• RECORD EXCERPTS
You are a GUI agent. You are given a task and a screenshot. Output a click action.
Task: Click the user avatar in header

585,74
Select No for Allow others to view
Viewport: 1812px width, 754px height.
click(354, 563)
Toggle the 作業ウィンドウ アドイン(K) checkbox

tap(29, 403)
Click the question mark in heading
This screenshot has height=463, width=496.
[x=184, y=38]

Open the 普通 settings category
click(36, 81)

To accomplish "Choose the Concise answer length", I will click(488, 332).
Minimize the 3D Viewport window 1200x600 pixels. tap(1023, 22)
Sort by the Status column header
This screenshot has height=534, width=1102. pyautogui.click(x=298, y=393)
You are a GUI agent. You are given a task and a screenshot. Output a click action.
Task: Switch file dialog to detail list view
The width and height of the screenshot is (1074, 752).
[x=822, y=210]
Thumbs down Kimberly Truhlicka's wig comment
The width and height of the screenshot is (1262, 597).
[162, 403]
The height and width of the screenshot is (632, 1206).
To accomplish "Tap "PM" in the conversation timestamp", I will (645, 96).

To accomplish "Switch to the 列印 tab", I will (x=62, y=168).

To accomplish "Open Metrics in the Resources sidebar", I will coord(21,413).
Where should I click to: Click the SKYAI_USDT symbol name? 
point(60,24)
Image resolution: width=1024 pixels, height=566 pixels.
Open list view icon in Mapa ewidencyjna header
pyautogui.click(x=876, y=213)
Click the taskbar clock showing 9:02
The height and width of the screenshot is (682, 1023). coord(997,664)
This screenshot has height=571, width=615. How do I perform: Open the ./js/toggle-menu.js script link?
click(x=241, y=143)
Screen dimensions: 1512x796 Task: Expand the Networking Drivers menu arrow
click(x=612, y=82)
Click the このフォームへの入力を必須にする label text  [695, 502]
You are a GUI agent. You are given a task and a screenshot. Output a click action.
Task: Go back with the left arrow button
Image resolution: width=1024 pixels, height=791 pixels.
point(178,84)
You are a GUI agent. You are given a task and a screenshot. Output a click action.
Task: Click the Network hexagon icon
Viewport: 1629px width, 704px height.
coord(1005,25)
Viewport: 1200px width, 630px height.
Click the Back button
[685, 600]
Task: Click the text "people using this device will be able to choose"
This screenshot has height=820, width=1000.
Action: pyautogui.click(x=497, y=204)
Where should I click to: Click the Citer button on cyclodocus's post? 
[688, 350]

• EXERCISE OBJECTIVE
Give back the listing exactly.

• ANSWER TO THIS TASK
You are a GUI agent. You are given a task and a screenshot. Output a click action.
Task: Click the user avatar in header

585,74
Select No for Allow others to view
Viewport: 1812px width, 754px height.
click(354, 563)
Toggle the 作業ウィンドウ アドイン(K) checkbox

tap(29, 403)
Click the question mark in heading
This screenshot has height=463, width=496.
[x=184, y=38]

Open the 普通 settings category
click(36, 81)

To accomplish "Choose the Concise answer length", I will click(488, 332).
Minimize the 3D Viewport window 1200x600 pixels. tap(1023, 22)
Sort by the Status column header
This screenshot has height=534, width=1102. pyautogui.click(x=298, y=393)
You are a GUI agent. You are given a task and a screenshot. Output a click action.
Task: Switch file dialog to detail list view
The width and height of the screenshot is (1074, 752).
[x=822, y=210]
Thumbs down Kimberly Truhlicka's wig comment
The width and height of the screenshot is (1262, 597).
[162, 403]
The height and width of the screenshot is (632, 1206).
To accomplish "Tap "PM" in the conversation timestamp", I will (645, 96).

To accomplish "Switch to the 列印 tab", I will (x=62, y=168).

To accomplish "Open Metrics in the Resources sidebar", I will coord(21,413).
Where should I click to: Click the SKYAI_USDT symbol name? 
point(60,24)
Image resolution: width=1024 pixels, height=566 pixels.
Open list view icon in Mapa ewidencyjna header
pyautogui.click(x=876, y=213)
Click the taskbar clock showing 9:02
The height and width of the screenshot is (682, 1023). coord(997,664)
This screenshot has height=571, width=615. How do I perform: Open the ./js/toggle-menu.js script link?
click(x=241, y=143)
Screen dimensions: 1512x796 Task: Expand the Networking Drivers menu arrow
click(x=612, y=82)
Click the このフォームへの入力を必須にする label text  [695, 502]
You are a GUI agent. You are given a task and a screenshot. Output a click action.
Task: Go back with the left arrow button
Image resolution: width=1024 pixels, height=791 pixels.
point(178,84)
You are a GUI agent. You are given a task and a screenshot. Output a click action.
Task: Click the Network hexagon icon
Viewport: 1629px width, 704px height.
coord(1005,25)
Viewport: 1200px width, 630px height.
Click the Back button
[685, 600]
Task: Click the text "people using this device will be able to choose"
This screenshot has height=820, width=1000.
Action: pyautogui.click(x=497, y=204)
Where should I click to: Click the Citer button on cyclodocus's post? 
[688, 350]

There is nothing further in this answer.